Required work :: Pictures are to be left out; every line from the one that holds "Contact (265, 44)" to the end of the data is to be retyped exactly.

Data extracted from a collection:
********

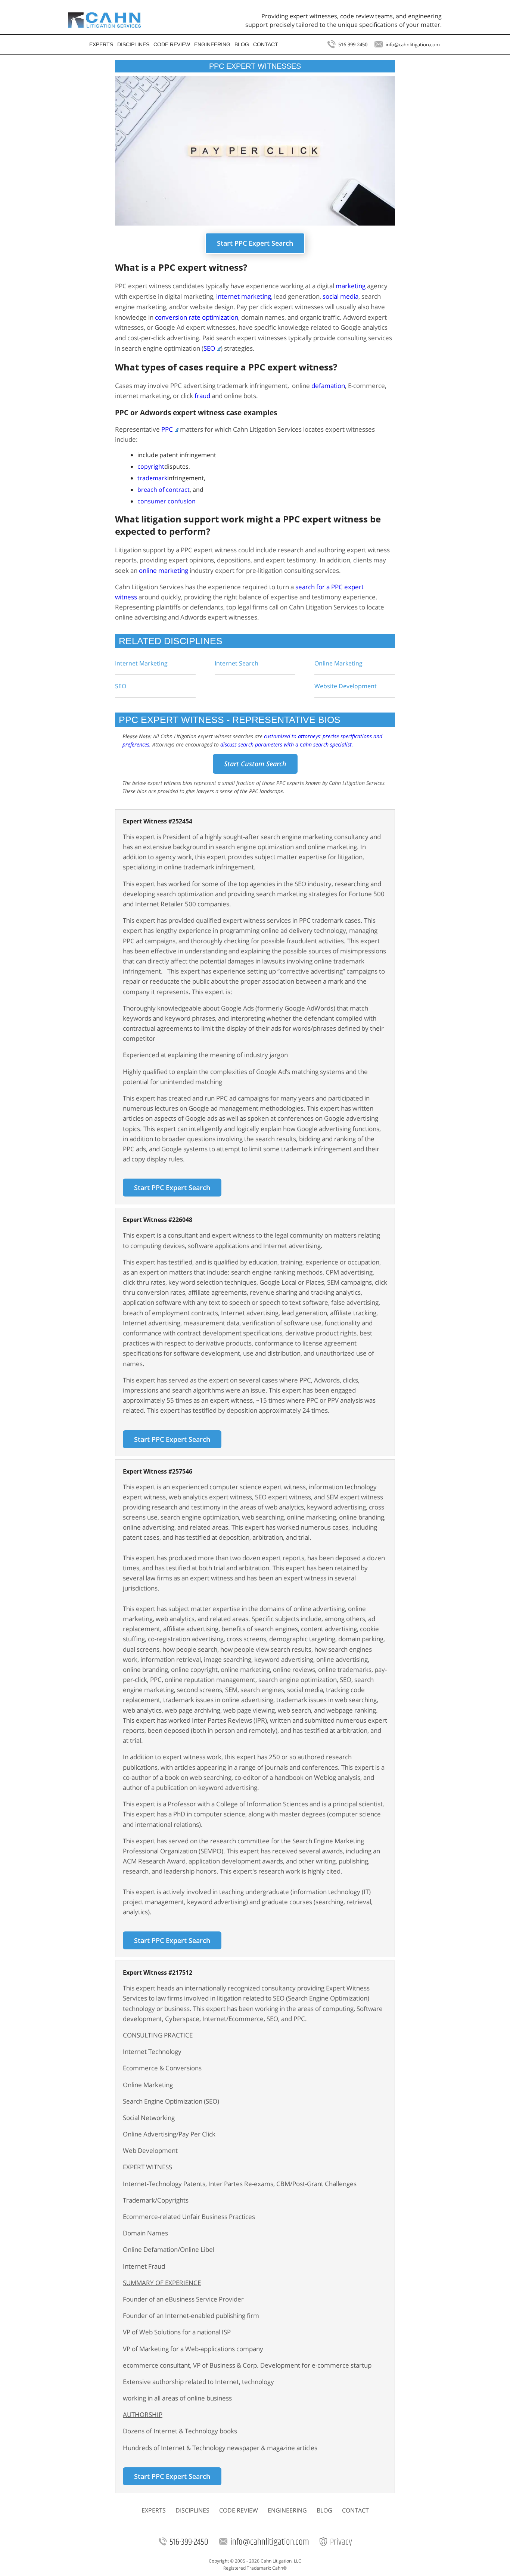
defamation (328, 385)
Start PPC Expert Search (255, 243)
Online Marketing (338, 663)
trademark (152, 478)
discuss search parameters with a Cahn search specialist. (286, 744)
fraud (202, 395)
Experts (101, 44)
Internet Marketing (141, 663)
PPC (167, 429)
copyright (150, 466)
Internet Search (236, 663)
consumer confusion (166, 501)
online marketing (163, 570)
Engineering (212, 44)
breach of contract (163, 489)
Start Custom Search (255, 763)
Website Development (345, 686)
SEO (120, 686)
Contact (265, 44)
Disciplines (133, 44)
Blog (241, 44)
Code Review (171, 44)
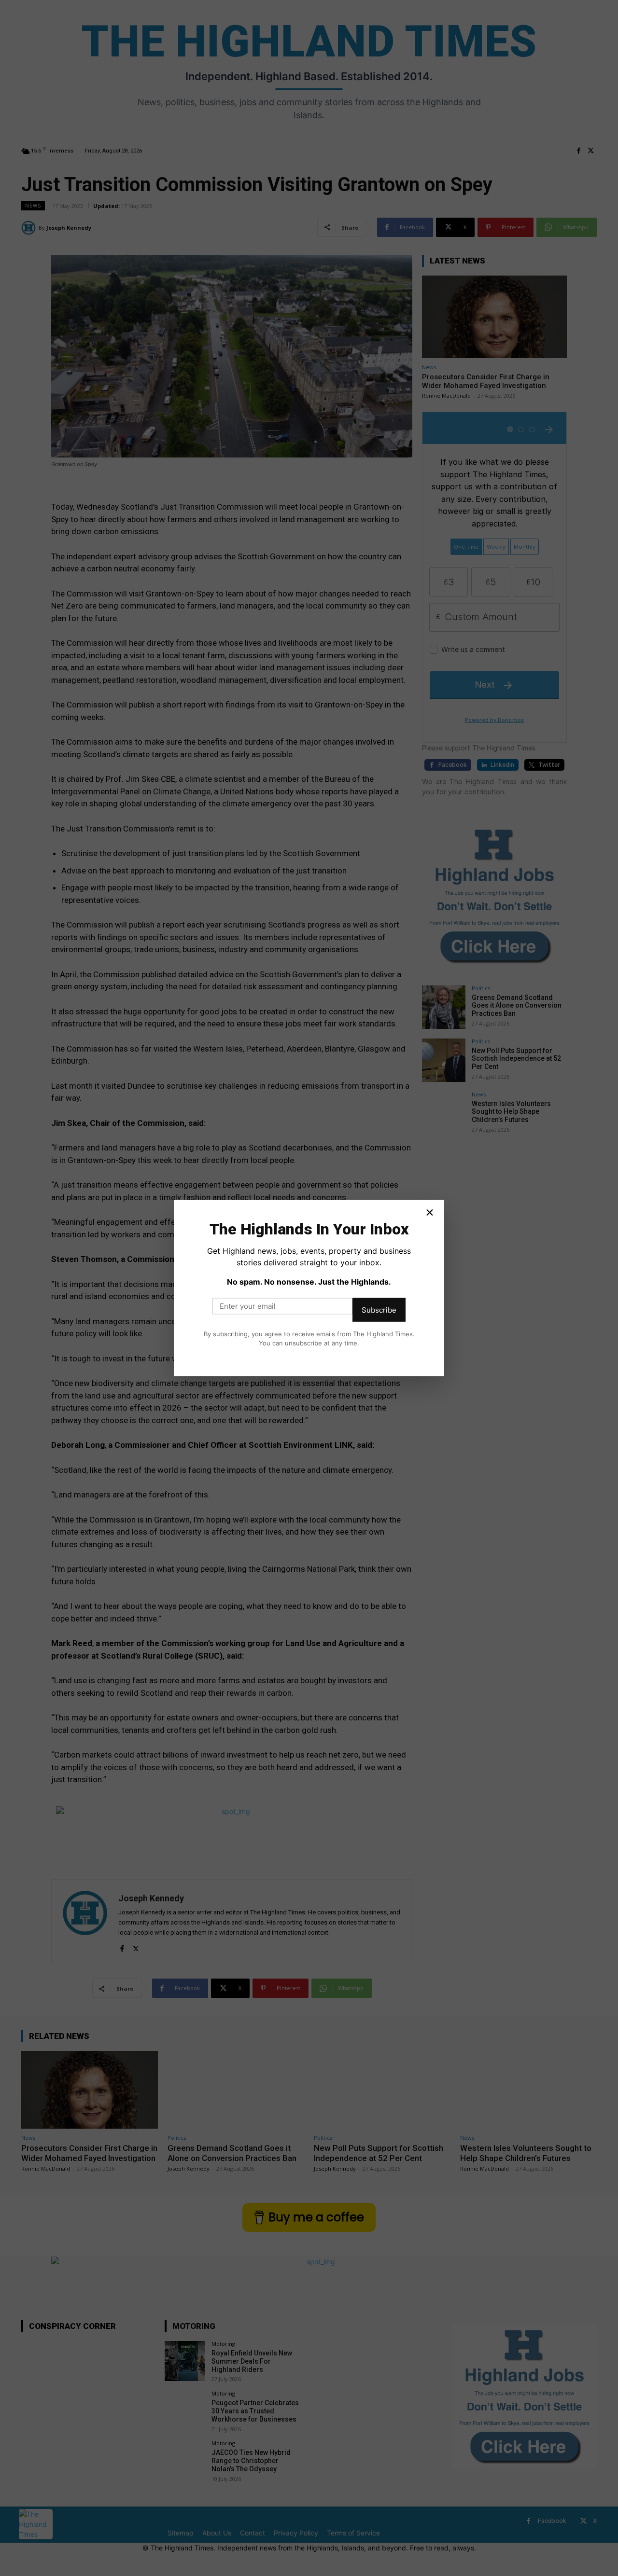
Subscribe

********

Task solution ::
Contact (265, 44)
Disciplines (133, 44)
Blog (241, 44)
Code Review (171, 44)
Subscribe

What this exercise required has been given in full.